OTX-CSI is another drug being produced by Ocular Therapeutix. It is a sustained-release, biodegradable, preservative-free cyclosporine insert designed to provide effective therapy for up to 12 weeks. OTX-CSI combines two common DED treatment modalities into a single therapy, using punctal occlusion and cyclosporine to treat DED. This drug contains 0.36 mg of cyclosporine in a polyethylene glycol (PEG) hydrogel rod, and it is inserted into the canaliculus, where it slowly releases cyclosporine.

The program’s Phase I concluded that OTX-CSI was observed to have a favorable safety profile and was well-tolerated. There were no adverse effects of eye irritation, stinging, blurred vision, or burning over 16 weeks.

 

Phase II tested the safety, tolerability, and efficacy of OTC-CSI for treating individuals with Dry Eye Disease. At week 12, there was minimal separation between the active drug group and control groups for the primary endpoint of increased tear product measured by Schirmer test score [62].


Serum Tears

Autologous serum tears have been used in the management of various eye disorders, including dry eye disease. Serum eye drops have been shown to provide lubrication and promote epithelial healing [63].

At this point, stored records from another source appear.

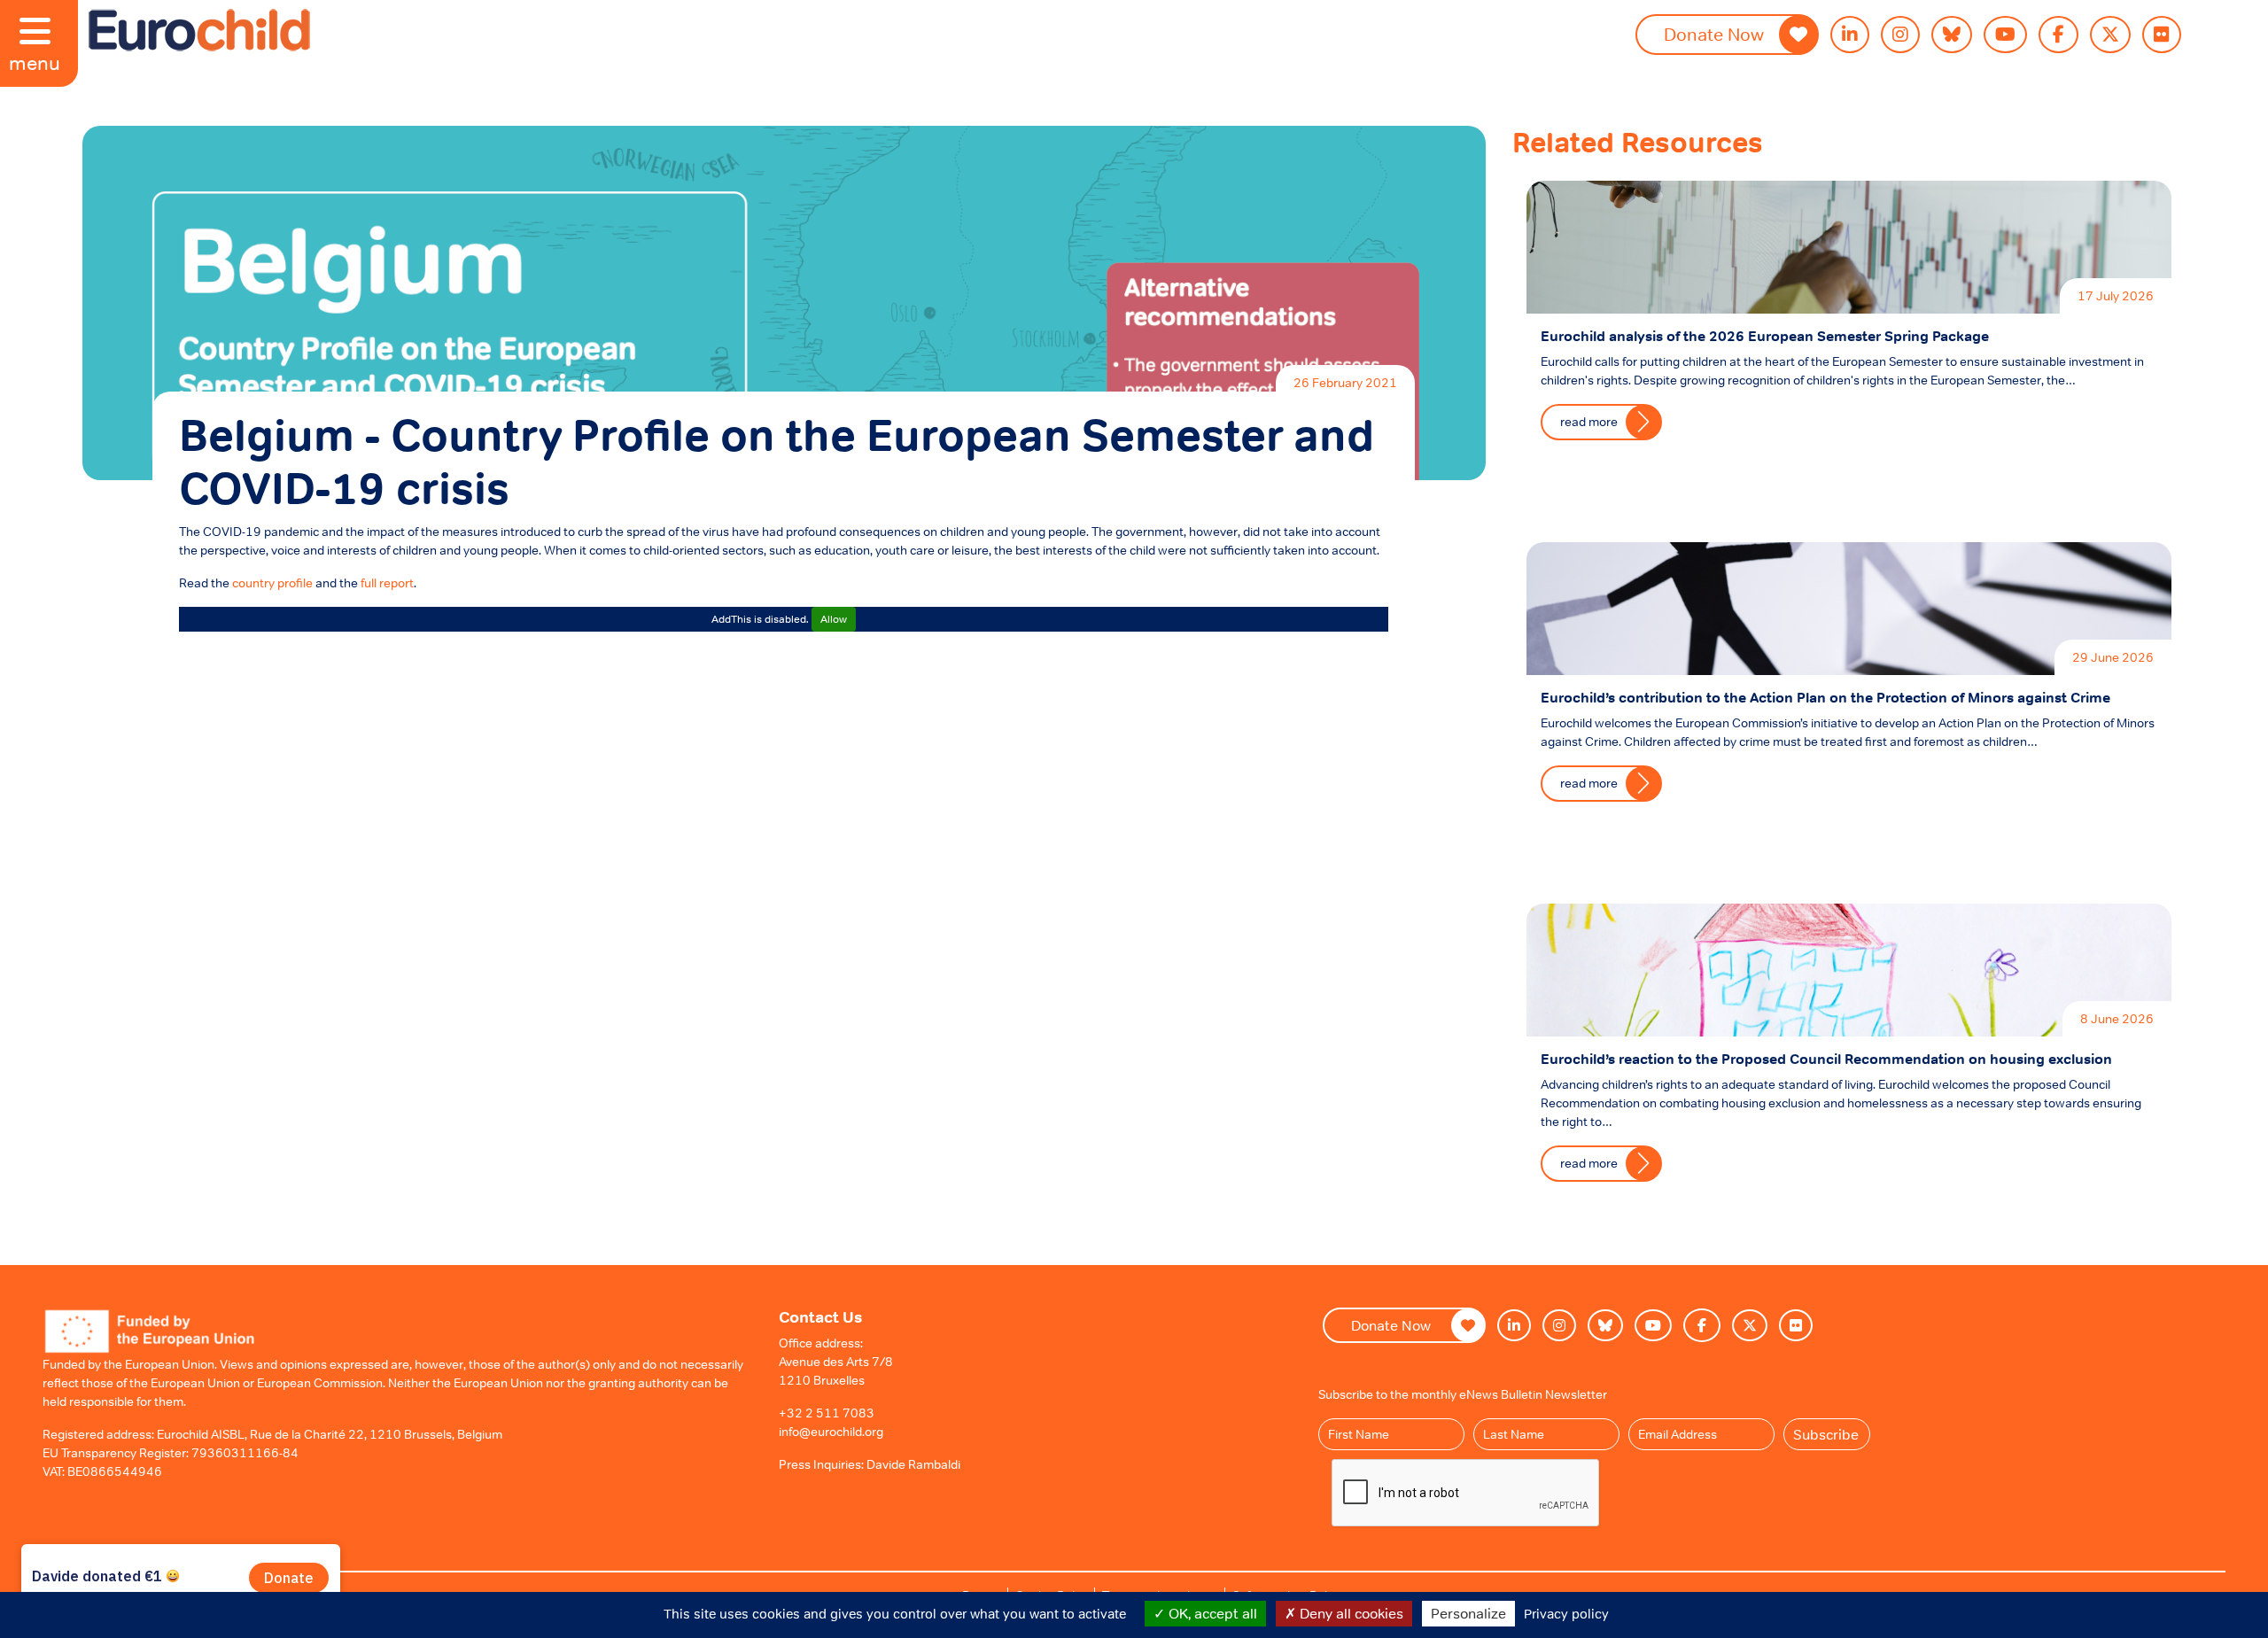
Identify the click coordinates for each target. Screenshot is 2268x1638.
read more (1589, 422)
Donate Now (1714, 34)
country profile (272, 583)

Studies have shown that treatment with serum tears may be effective for severe dry eye or persistent epithelial defect, but additional research is still needed to determine the long-term effectiveness of this approach.[64,65]


New Treatment Paradigm for Dry Eye Disease

This new treatment proposal approaches the disease in 5 main phases and can be used in all causes and types of dry eye disease in treatment of naive patients:

  • Phase 1 - Behavior Modification such as reducing screen time on devices or consciously blinking during extended screen time is suggested. Branded preservative free tear drops, over the counter, two to four times a day are also recommended. Eysuvis four times a day should be started immediately if acute signs and symptoms are present such as 2+ ocular injection, more than 4+ superficial punctate keratopathy or less than 7 seconds tear break up time. Omega 3 supplementation is recommended early.
  • Phase 2 - Re-evaluate after 3 weeks on the phase one regimen. If clinical signs and symptoms are still present, topical cyclosporine or lifitegrast solutions are added twice a day. The patient may continue preservative free tears throughout the day. Eysuvis should be discontinued. Temporary plugs should be trialed into the lower lids. Thermal pulsation should be offered particularly if the patient has MGD. The patient should be encouraged to use home remedies like hot compresses and combine lid hygiene with tea-tree oil pads.
  • Phase 3 - If the patient fails phases one and two or is still showing signs and symptoms of DES, we then move to lubricating gel, doxycycline, or metronidazole orally, IPL and extended punctal plugs. The IPL therapy should be focused on the lower lid and upper cheek area. Extended plugs are first placed in the lower lids and after two weeks of little to no improvement the upper lids may be plugged. Typically, after no less than 6 weeks, systemic medications such as doxycycline or metronidazole should be considered. Doxycycline can be prescribed as a loading dose of 100mg twice daily for two weeks then lowered to 50 to 100 mg daily.
  • Phase 4 - Serum tears can be compounded using the patient’s own serum. They are buffered with Refresh tears and patients are instructed to use them at least three times a day. In addition, they are given consideration as well as topical vitamin A therapy.

 

Summary

As the prevalence of dry eye disease continues to increase in modern times, we as eye care clinicians are faced with a myriad of options and burden of effective management. DED reportedly affects up to 60% of people in certain populations1. We have presented the various types of management approaches with a treatment flow pattern that are simple and effective. The five-phase approach allows the clinician to effectively manage the various aspects of the disease and tailor disease management approaches according to the signs and clinical progress of their individual patient populations.